*Brief*. Please reproduce exactly the lines from the start of the records through the one containing "Task: Open comments via speech bubble icon", and nothing more.

(Collection entries)
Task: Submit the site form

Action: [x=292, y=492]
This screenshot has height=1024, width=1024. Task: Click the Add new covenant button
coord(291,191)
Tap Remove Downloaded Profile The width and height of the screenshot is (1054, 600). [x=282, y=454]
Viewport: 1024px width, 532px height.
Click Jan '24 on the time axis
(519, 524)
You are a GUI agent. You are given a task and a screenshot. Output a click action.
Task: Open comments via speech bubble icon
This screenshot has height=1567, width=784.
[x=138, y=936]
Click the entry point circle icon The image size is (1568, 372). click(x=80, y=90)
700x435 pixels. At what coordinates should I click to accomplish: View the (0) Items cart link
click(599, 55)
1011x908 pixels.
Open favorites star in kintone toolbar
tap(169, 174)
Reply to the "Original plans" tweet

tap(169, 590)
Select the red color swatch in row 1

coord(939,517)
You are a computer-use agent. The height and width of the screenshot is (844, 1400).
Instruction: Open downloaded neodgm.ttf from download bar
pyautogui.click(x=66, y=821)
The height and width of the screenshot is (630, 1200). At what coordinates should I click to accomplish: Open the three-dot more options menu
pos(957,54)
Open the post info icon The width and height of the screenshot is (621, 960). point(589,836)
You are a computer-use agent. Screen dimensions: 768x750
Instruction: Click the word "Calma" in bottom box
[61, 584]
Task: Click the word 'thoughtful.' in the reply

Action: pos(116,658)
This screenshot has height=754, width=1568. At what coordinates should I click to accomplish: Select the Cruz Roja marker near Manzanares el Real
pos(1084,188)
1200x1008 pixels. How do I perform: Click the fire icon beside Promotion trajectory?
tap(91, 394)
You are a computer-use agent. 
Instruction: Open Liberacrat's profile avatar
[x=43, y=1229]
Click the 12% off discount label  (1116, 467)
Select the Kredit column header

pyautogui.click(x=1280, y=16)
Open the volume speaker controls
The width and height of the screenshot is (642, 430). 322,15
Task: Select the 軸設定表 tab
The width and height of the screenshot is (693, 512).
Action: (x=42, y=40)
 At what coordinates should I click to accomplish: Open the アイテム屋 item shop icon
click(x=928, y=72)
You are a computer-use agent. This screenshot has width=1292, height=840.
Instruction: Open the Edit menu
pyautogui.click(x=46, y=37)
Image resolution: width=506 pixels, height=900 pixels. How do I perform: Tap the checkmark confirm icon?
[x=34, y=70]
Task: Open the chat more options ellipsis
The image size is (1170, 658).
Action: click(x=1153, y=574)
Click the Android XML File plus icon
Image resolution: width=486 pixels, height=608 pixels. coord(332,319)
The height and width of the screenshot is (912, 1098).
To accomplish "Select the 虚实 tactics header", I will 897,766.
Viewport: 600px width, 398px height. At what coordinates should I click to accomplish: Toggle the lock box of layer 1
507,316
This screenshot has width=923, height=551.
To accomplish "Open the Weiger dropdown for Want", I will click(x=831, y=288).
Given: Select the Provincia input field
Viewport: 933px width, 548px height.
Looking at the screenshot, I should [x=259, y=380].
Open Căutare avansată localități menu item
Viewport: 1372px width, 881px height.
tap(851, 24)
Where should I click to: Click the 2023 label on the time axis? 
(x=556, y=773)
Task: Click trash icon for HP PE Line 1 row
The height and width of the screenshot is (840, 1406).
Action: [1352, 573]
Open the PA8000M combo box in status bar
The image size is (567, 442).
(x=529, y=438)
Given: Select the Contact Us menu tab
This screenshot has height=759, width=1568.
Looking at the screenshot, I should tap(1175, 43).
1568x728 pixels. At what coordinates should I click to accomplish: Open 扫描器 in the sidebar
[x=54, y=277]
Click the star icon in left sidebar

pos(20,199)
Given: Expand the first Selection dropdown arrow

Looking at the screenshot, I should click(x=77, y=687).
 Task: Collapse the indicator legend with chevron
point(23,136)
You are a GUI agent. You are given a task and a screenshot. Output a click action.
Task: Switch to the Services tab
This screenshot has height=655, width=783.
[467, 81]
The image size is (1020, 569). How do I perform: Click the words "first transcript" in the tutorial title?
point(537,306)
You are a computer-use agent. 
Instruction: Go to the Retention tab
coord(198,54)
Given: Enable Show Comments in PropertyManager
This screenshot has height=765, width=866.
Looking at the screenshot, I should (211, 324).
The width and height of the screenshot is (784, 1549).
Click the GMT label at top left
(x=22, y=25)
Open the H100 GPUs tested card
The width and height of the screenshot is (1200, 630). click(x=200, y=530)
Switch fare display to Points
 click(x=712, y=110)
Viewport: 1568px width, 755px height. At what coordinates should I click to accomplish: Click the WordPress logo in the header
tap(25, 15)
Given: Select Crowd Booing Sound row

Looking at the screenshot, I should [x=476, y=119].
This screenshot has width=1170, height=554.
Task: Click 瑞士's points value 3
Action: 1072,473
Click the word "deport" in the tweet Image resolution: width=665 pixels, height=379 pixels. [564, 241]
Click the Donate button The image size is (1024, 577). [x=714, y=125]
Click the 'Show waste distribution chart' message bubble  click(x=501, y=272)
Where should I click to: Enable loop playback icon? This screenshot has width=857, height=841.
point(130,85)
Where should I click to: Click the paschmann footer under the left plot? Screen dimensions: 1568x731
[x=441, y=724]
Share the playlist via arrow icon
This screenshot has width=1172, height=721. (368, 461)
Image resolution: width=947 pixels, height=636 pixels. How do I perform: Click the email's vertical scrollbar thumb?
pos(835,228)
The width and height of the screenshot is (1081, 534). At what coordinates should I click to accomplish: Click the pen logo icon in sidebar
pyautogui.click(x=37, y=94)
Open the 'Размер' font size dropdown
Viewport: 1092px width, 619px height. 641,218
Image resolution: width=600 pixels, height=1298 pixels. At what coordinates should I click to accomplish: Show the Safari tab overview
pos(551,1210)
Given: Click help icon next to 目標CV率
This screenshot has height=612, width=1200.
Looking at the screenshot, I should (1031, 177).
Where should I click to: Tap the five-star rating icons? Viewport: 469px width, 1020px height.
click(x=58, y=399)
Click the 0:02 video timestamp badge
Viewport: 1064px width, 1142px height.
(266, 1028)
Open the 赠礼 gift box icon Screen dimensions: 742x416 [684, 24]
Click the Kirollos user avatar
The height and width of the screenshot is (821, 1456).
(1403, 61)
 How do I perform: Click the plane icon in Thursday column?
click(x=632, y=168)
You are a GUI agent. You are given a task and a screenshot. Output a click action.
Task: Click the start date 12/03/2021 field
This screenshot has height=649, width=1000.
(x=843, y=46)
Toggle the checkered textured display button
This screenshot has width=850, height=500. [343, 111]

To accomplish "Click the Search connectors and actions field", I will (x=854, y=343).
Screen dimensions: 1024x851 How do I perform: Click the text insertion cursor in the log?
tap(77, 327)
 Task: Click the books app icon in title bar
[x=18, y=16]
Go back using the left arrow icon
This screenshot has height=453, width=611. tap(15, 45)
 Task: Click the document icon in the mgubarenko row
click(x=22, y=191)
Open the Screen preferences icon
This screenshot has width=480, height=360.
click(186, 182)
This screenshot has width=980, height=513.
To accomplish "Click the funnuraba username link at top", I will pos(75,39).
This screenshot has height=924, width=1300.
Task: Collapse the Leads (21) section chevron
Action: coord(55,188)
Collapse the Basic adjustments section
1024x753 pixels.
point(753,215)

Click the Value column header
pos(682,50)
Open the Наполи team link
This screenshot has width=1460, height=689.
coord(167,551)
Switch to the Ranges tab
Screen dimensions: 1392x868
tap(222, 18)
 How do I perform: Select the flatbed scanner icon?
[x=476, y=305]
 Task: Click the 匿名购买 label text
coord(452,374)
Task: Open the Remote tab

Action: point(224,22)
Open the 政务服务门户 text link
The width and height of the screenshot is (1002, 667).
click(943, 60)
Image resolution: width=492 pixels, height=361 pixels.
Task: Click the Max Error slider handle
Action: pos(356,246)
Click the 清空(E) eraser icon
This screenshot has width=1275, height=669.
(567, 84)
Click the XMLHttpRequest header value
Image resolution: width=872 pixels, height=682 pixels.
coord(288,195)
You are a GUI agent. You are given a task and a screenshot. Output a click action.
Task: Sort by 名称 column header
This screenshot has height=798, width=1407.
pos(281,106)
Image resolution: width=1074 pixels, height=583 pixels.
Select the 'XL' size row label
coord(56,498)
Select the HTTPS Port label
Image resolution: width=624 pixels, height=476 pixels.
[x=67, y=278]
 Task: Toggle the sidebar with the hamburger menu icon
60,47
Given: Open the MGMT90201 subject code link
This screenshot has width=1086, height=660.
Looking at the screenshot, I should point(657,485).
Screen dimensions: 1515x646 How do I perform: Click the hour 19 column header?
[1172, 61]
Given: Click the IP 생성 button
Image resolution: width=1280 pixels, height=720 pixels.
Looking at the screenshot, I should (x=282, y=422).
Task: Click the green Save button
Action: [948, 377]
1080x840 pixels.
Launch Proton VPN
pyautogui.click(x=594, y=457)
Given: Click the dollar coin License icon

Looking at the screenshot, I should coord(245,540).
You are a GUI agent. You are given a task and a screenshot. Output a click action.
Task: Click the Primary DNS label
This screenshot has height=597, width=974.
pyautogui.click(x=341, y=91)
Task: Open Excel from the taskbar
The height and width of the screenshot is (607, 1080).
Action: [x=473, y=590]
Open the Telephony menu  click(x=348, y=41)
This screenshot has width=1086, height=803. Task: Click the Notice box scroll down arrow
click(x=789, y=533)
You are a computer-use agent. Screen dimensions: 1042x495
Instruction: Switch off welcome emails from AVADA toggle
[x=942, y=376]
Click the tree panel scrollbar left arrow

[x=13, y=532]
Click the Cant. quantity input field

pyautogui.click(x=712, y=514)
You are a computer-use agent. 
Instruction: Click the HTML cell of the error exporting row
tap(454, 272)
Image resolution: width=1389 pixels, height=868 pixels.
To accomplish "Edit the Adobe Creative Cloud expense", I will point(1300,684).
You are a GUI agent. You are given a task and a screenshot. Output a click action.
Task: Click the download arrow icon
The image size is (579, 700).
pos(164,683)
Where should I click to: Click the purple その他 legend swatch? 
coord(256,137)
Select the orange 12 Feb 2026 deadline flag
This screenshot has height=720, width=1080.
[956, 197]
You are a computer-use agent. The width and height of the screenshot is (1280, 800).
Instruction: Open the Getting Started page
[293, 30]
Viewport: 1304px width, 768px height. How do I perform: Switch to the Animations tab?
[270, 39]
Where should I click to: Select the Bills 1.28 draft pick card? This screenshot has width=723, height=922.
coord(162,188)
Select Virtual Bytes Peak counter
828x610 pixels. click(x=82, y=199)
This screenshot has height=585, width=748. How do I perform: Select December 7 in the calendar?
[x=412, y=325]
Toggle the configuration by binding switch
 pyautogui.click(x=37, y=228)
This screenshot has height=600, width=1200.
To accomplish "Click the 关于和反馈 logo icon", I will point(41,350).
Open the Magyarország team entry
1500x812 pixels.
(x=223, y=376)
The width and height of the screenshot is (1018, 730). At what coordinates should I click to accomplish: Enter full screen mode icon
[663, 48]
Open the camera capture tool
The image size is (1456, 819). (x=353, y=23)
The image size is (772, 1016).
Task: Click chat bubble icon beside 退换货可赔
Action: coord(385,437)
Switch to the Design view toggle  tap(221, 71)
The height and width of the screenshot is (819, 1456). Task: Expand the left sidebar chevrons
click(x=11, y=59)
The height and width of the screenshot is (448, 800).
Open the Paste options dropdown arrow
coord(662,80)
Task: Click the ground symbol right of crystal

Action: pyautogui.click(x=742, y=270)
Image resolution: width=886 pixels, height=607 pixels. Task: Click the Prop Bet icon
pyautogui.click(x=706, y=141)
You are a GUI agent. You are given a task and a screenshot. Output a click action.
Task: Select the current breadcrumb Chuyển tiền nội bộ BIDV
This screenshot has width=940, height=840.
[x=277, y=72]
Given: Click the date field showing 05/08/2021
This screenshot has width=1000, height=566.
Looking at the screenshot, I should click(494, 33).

*Solution to this problem*.
Task: Submit the site form

Action: [x=292, y=492]
This screenshot has height=1024, width=1024. Task: Click the Add new covenant button
coord(291,191)
Tap Remove Downloaded Profile The width and height of the screenshot is (1054, 600). [x=282, y=454]
Viewport: 1024px width, 532px height.
Click Jan '24 on the time axis
(519, 524)
You are a GUI agent. You are given a task and a screenshot. Output a click action.
Task: Open comments via speech bubble icon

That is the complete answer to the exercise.